(THE DATA):
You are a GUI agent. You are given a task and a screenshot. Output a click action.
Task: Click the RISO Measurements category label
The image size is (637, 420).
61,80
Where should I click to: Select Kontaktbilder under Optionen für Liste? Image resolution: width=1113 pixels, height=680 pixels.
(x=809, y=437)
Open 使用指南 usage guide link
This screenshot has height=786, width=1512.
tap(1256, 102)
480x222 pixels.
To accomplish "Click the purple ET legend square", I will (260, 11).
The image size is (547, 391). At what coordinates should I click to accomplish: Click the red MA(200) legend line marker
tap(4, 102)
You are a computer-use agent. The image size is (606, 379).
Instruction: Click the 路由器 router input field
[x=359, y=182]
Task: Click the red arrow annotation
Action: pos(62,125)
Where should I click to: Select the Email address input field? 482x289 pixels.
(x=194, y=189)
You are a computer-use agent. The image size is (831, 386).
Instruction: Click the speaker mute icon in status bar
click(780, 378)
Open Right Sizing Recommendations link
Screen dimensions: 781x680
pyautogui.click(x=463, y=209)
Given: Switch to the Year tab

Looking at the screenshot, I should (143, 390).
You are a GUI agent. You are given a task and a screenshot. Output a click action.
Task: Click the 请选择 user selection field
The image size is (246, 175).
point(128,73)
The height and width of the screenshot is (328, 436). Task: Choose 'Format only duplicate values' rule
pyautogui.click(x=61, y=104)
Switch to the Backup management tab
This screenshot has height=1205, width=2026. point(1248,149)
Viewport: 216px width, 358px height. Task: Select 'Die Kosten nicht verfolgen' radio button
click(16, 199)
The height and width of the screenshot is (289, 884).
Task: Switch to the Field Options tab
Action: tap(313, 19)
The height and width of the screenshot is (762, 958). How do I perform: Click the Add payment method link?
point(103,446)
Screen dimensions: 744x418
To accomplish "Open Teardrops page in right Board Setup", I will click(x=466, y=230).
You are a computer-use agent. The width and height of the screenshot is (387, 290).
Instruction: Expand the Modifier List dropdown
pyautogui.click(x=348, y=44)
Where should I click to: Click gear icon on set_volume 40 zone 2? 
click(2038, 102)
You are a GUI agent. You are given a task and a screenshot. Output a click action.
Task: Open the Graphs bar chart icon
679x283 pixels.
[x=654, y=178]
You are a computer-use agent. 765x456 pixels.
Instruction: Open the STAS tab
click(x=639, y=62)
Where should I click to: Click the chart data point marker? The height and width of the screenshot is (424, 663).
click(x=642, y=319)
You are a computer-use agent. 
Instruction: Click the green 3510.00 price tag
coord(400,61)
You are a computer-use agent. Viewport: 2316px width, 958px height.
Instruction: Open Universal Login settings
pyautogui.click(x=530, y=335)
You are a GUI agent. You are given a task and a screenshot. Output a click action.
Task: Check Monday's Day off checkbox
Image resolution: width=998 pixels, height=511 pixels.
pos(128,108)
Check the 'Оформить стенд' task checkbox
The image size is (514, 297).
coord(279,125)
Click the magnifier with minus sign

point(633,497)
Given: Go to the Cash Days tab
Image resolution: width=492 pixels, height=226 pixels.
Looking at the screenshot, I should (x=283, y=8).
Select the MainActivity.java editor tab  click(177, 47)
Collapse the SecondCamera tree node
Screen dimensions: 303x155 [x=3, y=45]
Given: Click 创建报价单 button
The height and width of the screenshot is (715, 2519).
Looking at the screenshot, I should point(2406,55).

(BRIEF):
Rewrite all of the entries above, swapping "computer-use agent" for "screen assistant" everywhere it appears and leaving everything else unchanged.

(RESULT OF THIS TASK):
You are a GUI agent. You are given a task and a screenshot. Output a click action.
Task: Click the RISO Measurements category label
The image size is (637, 420).
61,80
Where should I click to: Select Kontaktbilder under Optionen für Liste? Image resolution: width=1113 pixels, height=680 pixels.
(x=809, y=437)
Open 使用指南 usage guide link
This screenshot has height=786, width=1512.
tap(1256, 102)
480x222 pixels.
To accomplish "Click the purple ET legend square", I will (260, 11).
The image size is (547, 391). At what coordinates should I click to accomplish: Click the red MA(200) legend line marker
tap(4, 102)
You are a screen assistant. The image size is (606, 379).
Instruction: Click the 路由器 router input field
[x=359, y=182]
Task: Click the red arrow annotation
Action: pos(62,125)
Where should I click to: Select the Email address input field? 482x289 pixels.
(x=194, y=189)
You are a screen assistant. The image size is (831, 386).
Instruction: Click the speaker mute icon in status bar
click(780, 378)
Open Right Sizing Recommendations link
Screen dimensions: 781x680
pyautogui.click(x=463, y=209)
Given: Switch to the Year tab

Looking at the screenshot, I should (143, 390).
You are a GUI agent. You are given a task and a screenshot. Output a click action.
Task: Click the 请选择 user selection field
The image size is (246, 175).
point(128,73)
The height and width of the screenshot is (328, 436). Task: Choose 'Format only duplicate values' rule
pyautogui.click(x=61, y=104)
Switch to the Backup management tab
This screenshot has height=1205, width=2026. point(1248,149)
Viewport: 216px width, 358px height. Task: Select 'Die Kosten nicht verfolgen' radio button
click(16, 199)
The height and width of the screenshot is (289, 884).
Task: Switch to the Field Options tab
Action: tap(313, 19)
The height and width of the screenshot is (762, 958). How do I perform: Click the Add payment method link?
point(103,446)
Screen dimensions: 744x418
To accomplish "Open Teardrops page in right Board Setup", I will click(x=466, y=230).
You are a screen assistant. The width and height of the screenshot is (387, 290).
Instruction: Expand the Modifier List dropdown
pyautogui.click(x=348, y=44)
Where should I click to: Click gear icon on set_volume 40 zone 2? 
click(2038, 102)
You are a GUI agent. You are given a task and a screenshot. Output a click action.
Task: Open the Graphs bar chart icon
679x283 pixels.
[x=654, y=178]
You are a screen assistant. 765x456 pixels.
Instruction: Open the STAS tab
click(x=639, y=62)
Where should I click to: Click the chart data point marker? The height and width of the screenshot is (424, 663).
click(x=642, y=319)
You are a screen assistant. 
Instruction: Click the green 3510.00 price tag
coord(400,61)
You are a screen assistant. Viewport: 2316px width, 958px height.
Instruction: Open Universal Login settings
pyautogui.click(x=530, y=335)
You are a GUI agent. You are given a task and a screenshot. Output a click action.
Task: Check Monday's Day off checkbox
Image resolution: width=998 pixels, height=511 pixels.
pos(128,108)
Check the 'Оформить стенд' task checkbox
The image size is (514, 297).
coord(279,125)
Click the magnifier with minus sign

point(633,497)
Given: Go to the Cash Days tab
Image resolution: width=492 pixels, height=226 pixels.
Looking at the screenshot, I should (x=283, y=8).
Select the MainActivity.java editor tab  click(177, 47)
Collapse the SecondCamera tree node
Screen dimensions: 303x155 [x=3, y=45]
Given: Click 创建报价单 button
The height and width of the screenshot is (715, 2519).
Looking at the screenshot, I should point(2406,55).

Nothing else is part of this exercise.